- _Direction_
Count the lines below that contain the string "target", matching case exactly, and give only the number.

- _Task material_
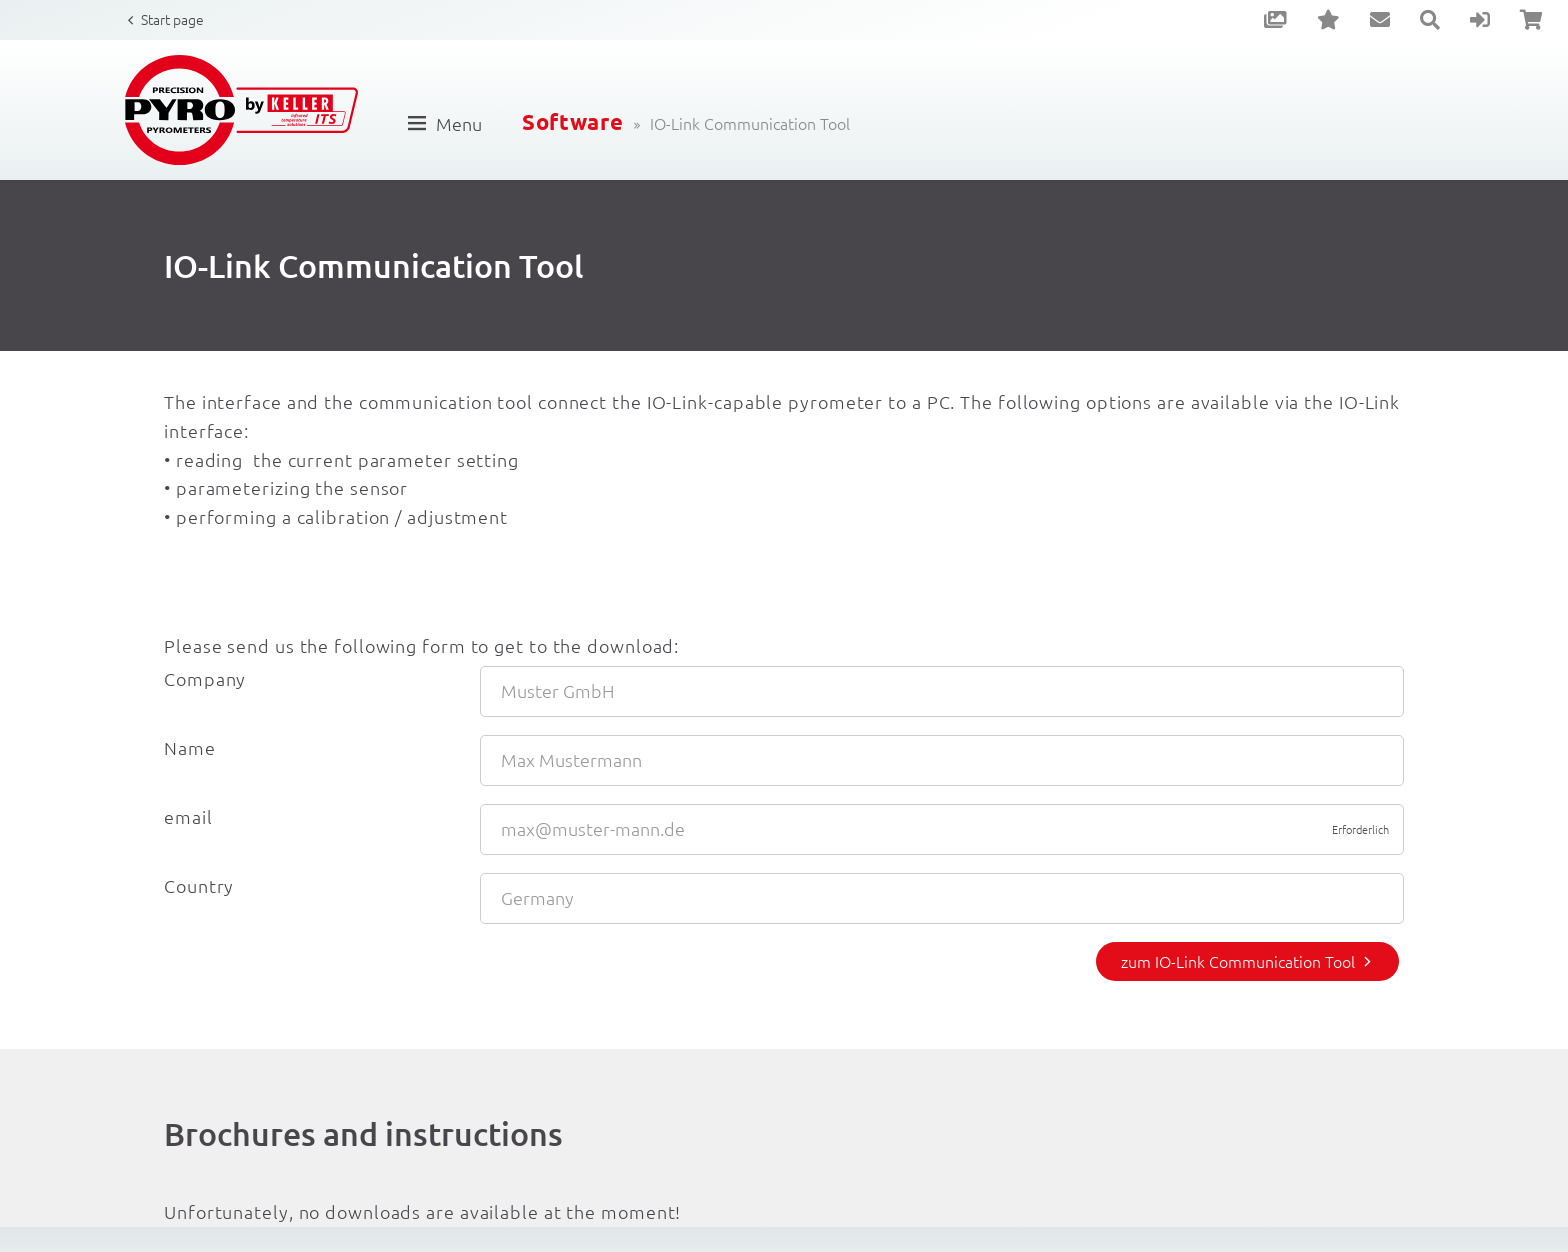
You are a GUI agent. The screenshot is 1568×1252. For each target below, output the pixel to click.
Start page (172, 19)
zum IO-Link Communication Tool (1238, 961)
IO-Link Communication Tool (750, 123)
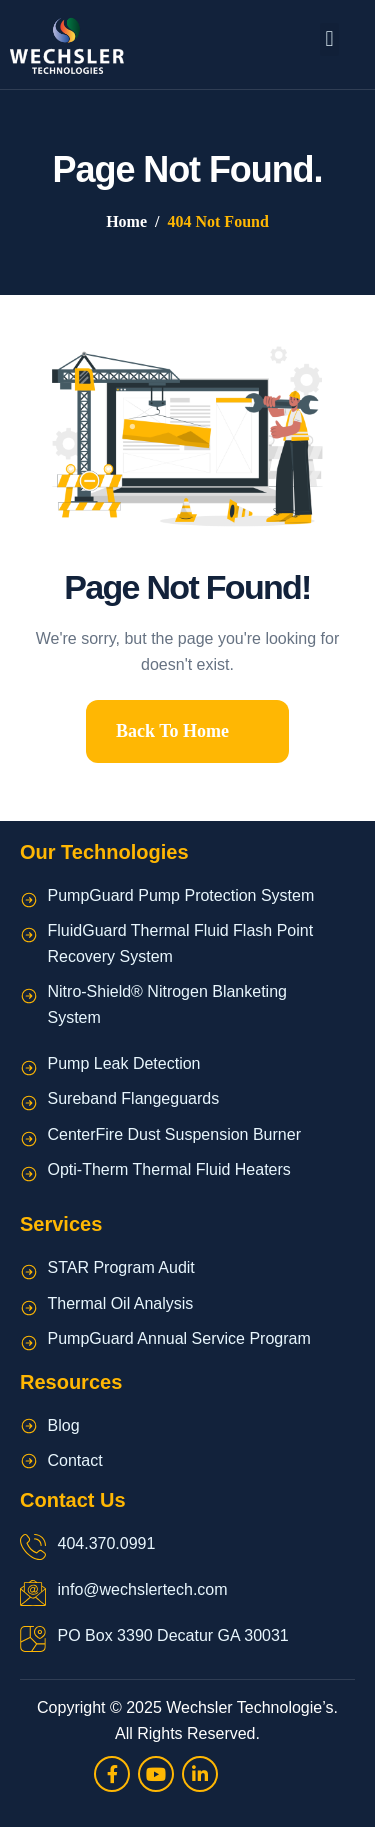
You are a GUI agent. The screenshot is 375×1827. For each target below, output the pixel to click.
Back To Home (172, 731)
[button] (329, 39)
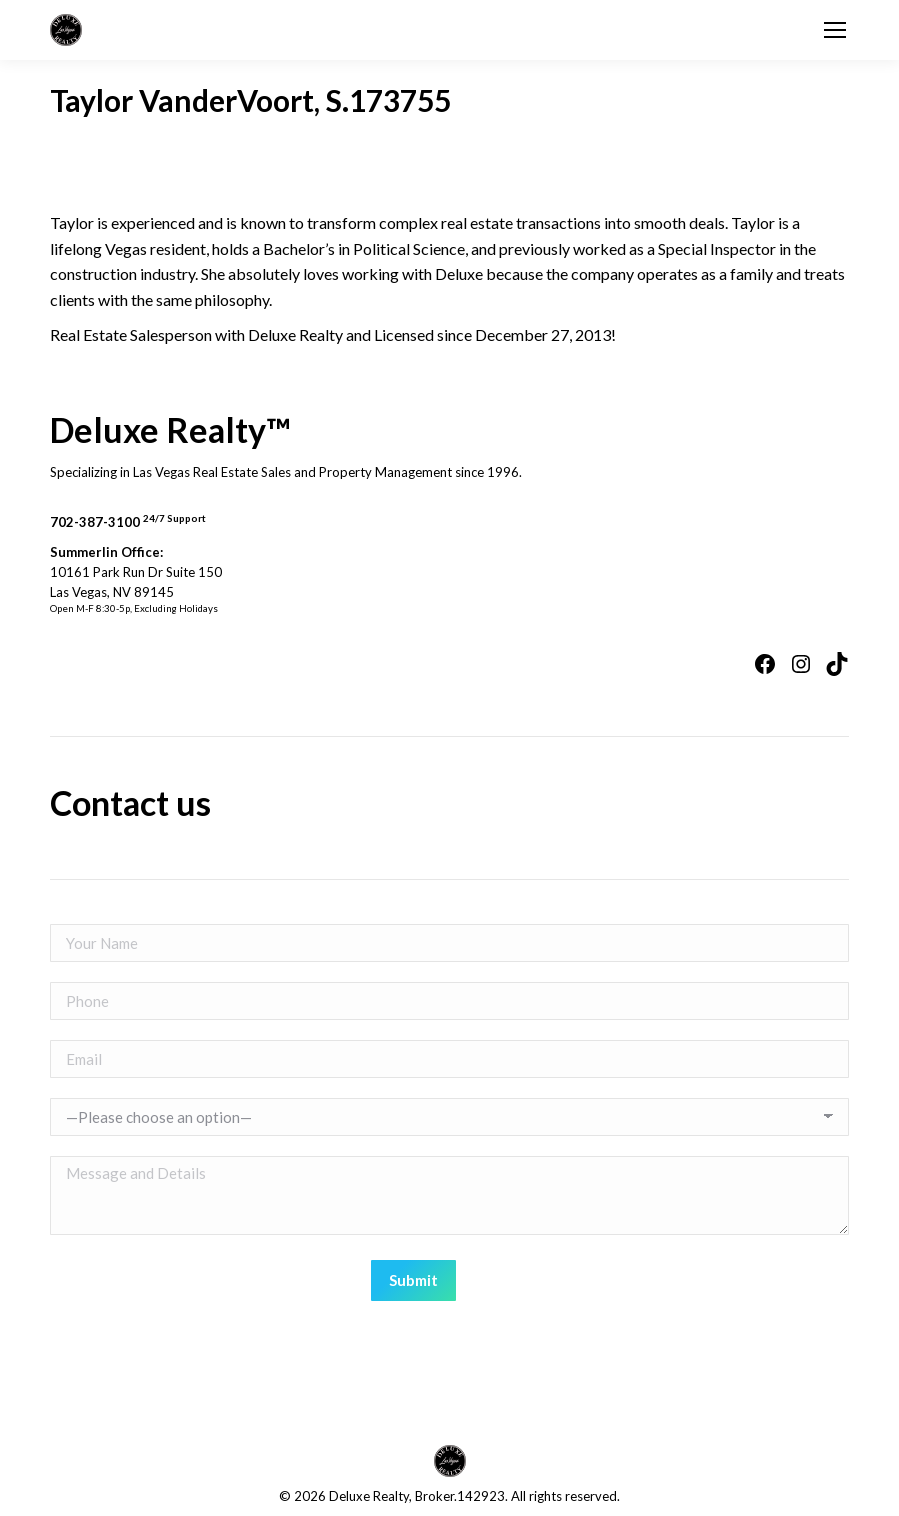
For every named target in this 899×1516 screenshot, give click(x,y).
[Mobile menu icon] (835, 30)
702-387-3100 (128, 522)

- _Response to this task_
3